Given the fact that my history with the opposite sex is less than stellar, it must have been some sort of cosmic joke that I out of my four children, three of them had penises (or is it peni – the plural of octopus is octopi, so it would stand to reason). In addition to my complete and utter lack of understanding of the male species, I also lack a strong maternal instinct. Understand that I do love my children limitlessly but adult-child communication never came naturally to me. My only sibling was only 2 years younger than me and I didn’t have any regular babysitting gigs as a teenager (actually my first real job was as a Peer Educator with Planned Parenthood, counseling teens on safe sex. I got fired for getting pregnant, I was 16. How is that for hysterical?) So, I just saw babies and verbally challenged little leaky things. Toddlers freak me out a bit more because of my very real and profound fear of things that scurry (i.e.; rats, squirrels, aliens, two year-olds, etc.) Therefore when I found myself pregnant, I promised myself that I wouldn’t be one of those mothers that goo-gaa’d at their children and made up funny words for unfunny body parts (My Grandma called a penis a dingy for years. That’s right, when referring to the male sex organ she substituted the word for a little boat. Makes you wonder about my Grandpa doesn’t it?). I wanted to teach my kids the right words for things and make them intelligent creatures instead of adorable tiny morons. And that is exactly what I did, for a little bit. Never has a mother been so proud than when I put my 3 year old in the grocery cart and he screamed through the store, “This cart is squishing my testicles”. I was brimming with delight when my middle son announced to his second grade class that Lincoln was a sell-out, He owned slaves- it was a political decision. These are the moments that make a mom like me swell with pride.


But then it happened, the children started asking hard questions, embarrassing questions and once there were four of them I just didn’t have time to explain some things. When asked why Jesus never came to church, I debated explaining it to them logically and then anticipated a forty minute conversation about the resurrection, and ER was starting soon… So I told them that because everybody was in church on Sunday morning it was the best time for Jesus to do his weekly shopping. They bought it and I was able to slip into bed ON TIME for my weekly date with George Clooney!
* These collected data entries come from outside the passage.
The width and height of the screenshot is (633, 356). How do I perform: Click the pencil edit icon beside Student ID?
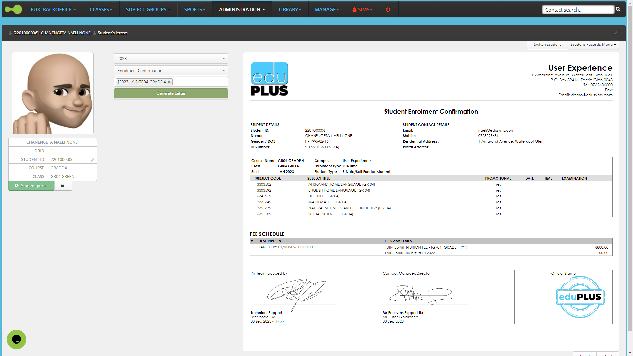pos(93,160)
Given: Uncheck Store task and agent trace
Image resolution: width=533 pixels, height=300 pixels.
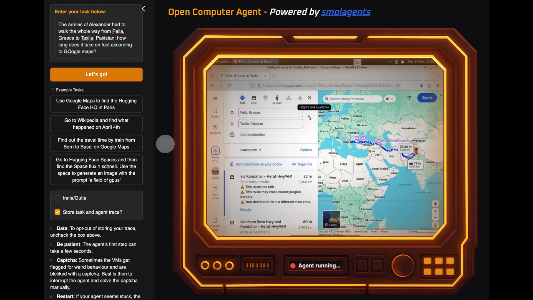Looking at the screenshot, I should (57, 212).
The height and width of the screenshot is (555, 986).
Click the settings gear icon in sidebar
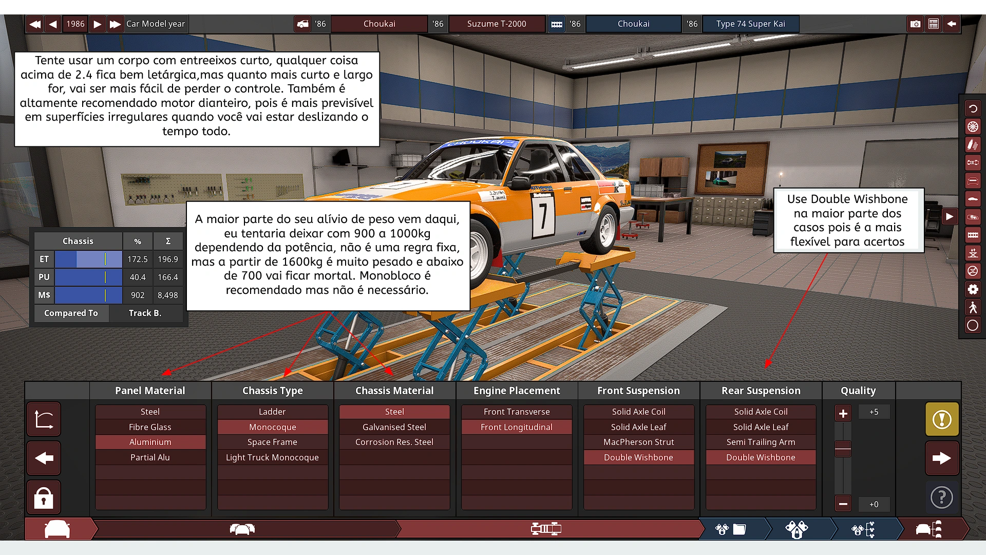click(x=973, y=289)
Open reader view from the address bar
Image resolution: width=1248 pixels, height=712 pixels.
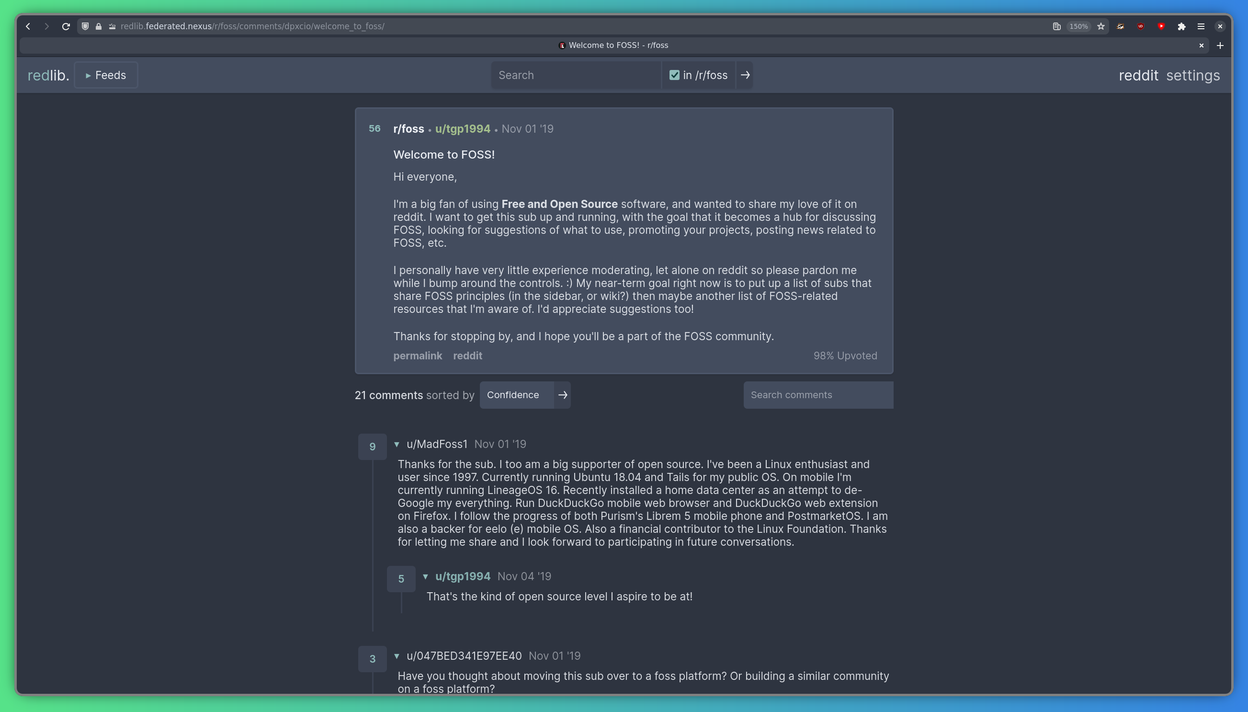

After my daughter was born and the boys asked why some people have penises (peni, I’m still not sure) and others have vaginas. I told them that it was like in basketball when one team wore the dark uniforms and others wore the light – It was how God keep them teams straight. My oldest then quizzed, “Well, who’s winning?” I didn’t hesitate to tell him “Right now, the boys”. He smiled and walked away. After I married my current husband, my youngest son, still dealing with the changes of a new household set up, innocently asked “How come you guys sleep with the door closed? You and my dad never did!” How could I tell this cherub cheeked little boy “It’s because your father and I little-to-no physical chemistry and it would take more time and energy to close the door than to….. Well, you get the idea?” So, I just told him that his new stepfather’s mother still made him wear Spider-Man underwear and he was scared that they might find out. He said he understood and wouldn’t tell the other kids because they might laugh.


Am I proud that I occasionally took the easy way out and fudged the truth here and there? Not really but for the most part my kids got a solid start. They all preferred Al Green to Barney tunes, they always realized that just because we didn’t have a lot there were always people who have much less, and my daughter always knew it was called a Vagina (we call it Mr. Miyagi now but that’s a different story). But just in case my children ever see this I feel like I should clear up a few things:

  1. Superman is NOT lactose intolerant.
  2. I was NOT a virgin when I met any of your fathers.
  3. Jesus doesn’t ONLY love honor role students.
  4. Our dog Mo did not run away (let’s just leave it at that)
  5. I cannot tell just by looking at you if you have been masturbating.
  6. And the courts didn’t actually find your Grandmother legally insane – I was just mad at her when I told you that.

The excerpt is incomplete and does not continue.